Broadside: Locked Seclusion of the Mentally Ill

Some say that Bridgewater State Hospital is treating mental illness patients and prisoners. This resulted in the death of one patient, 23-year-old Joshua Messier. In addition, The Boston Globe featured the story of a lawsuit targeting Bridgewater by Joanne Minich, who says her son Peter's mental health is rapidly declining because of his treatment at Bridgewater.

"Patients like our current client, Peter Minich, who suffers from schizophrenia and has never been convicted of a crime, and are routinely incarcerated at Bridgewater and locked behind solid steel doors in prolonged isolation,” wrote Attorney Eric MacLeish.

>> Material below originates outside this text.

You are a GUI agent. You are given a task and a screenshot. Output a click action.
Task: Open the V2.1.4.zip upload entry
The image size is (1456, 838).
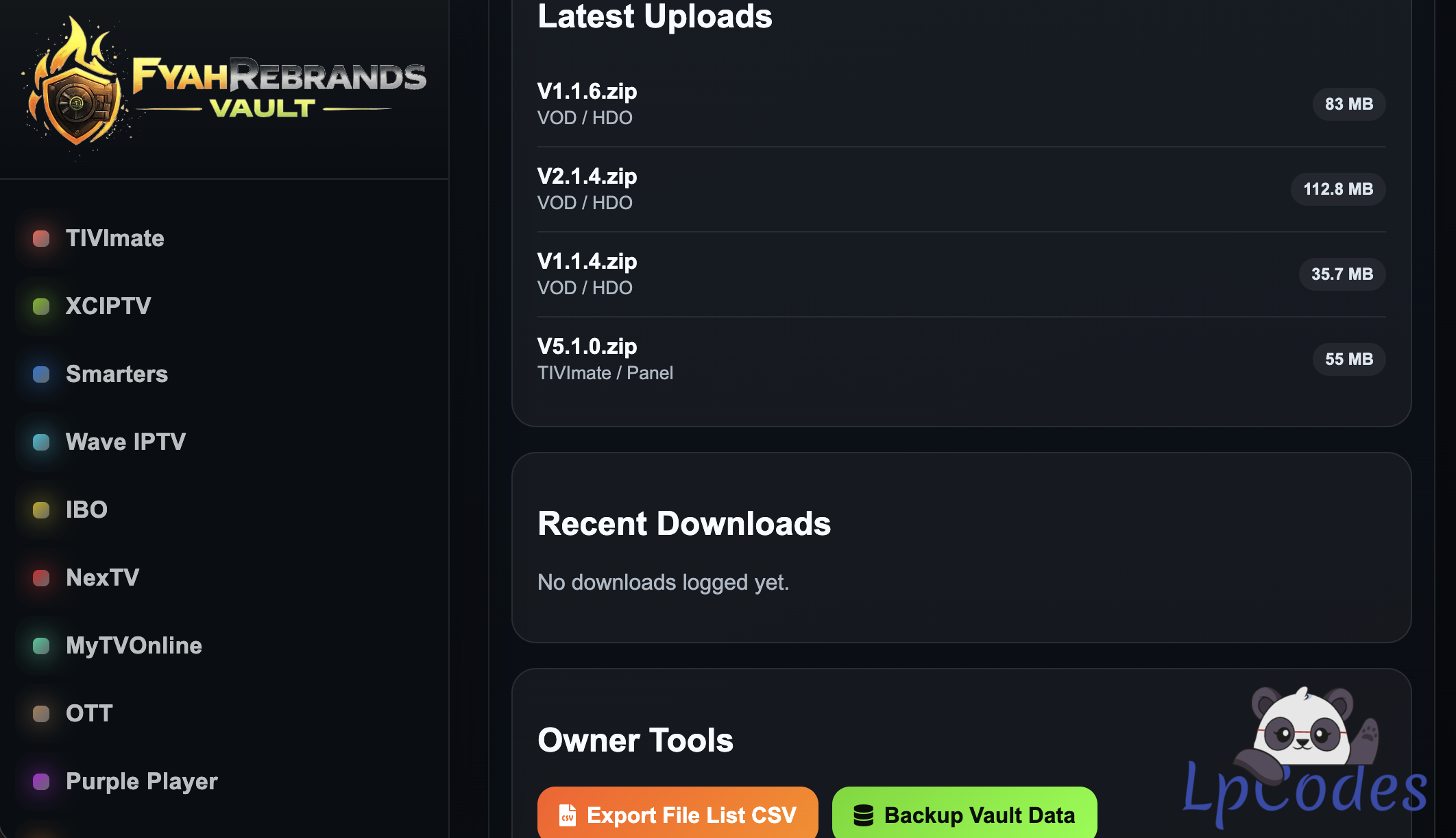[x=961, y=189]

MacLeish, who was a lead attorney in the church sex abuse scandal in the Archdiocese of Boston, joined NECN to discuss the recent backlash Bridgewater State Hospital is experiencing.

“These people are paranoid schizophrenics- incompetent- that allows them to be sent to Bridgewater for evaluations on crimes that would never lead to incarceration and once they’re there, they’re allowed to stay there indefinitely,” MacLeish said. “We are the only state in the country that does this to people not convicted of crimes.”

The Mass. Department of Corrections responded to accusations.

“We view the use of seclusion and restraint as a measure of last resort to protect patients from each other, from themselves and to keep staff safe,” the department released in a statement.

MacLeish says that even after Mass. Gov. Deval Patrick addressed the actions of Bridgewater State Hospital, conditions did not improve.

“There’s been a tremendous amount of empathy when people die- when Mr. Messier died- when Mr. Minich has been secluded, but unless it’s happening to us, it’s not something we care about,” MacLeish explained.

MacLeish says a way to resolve this issue is to implement an outpatient commitment law.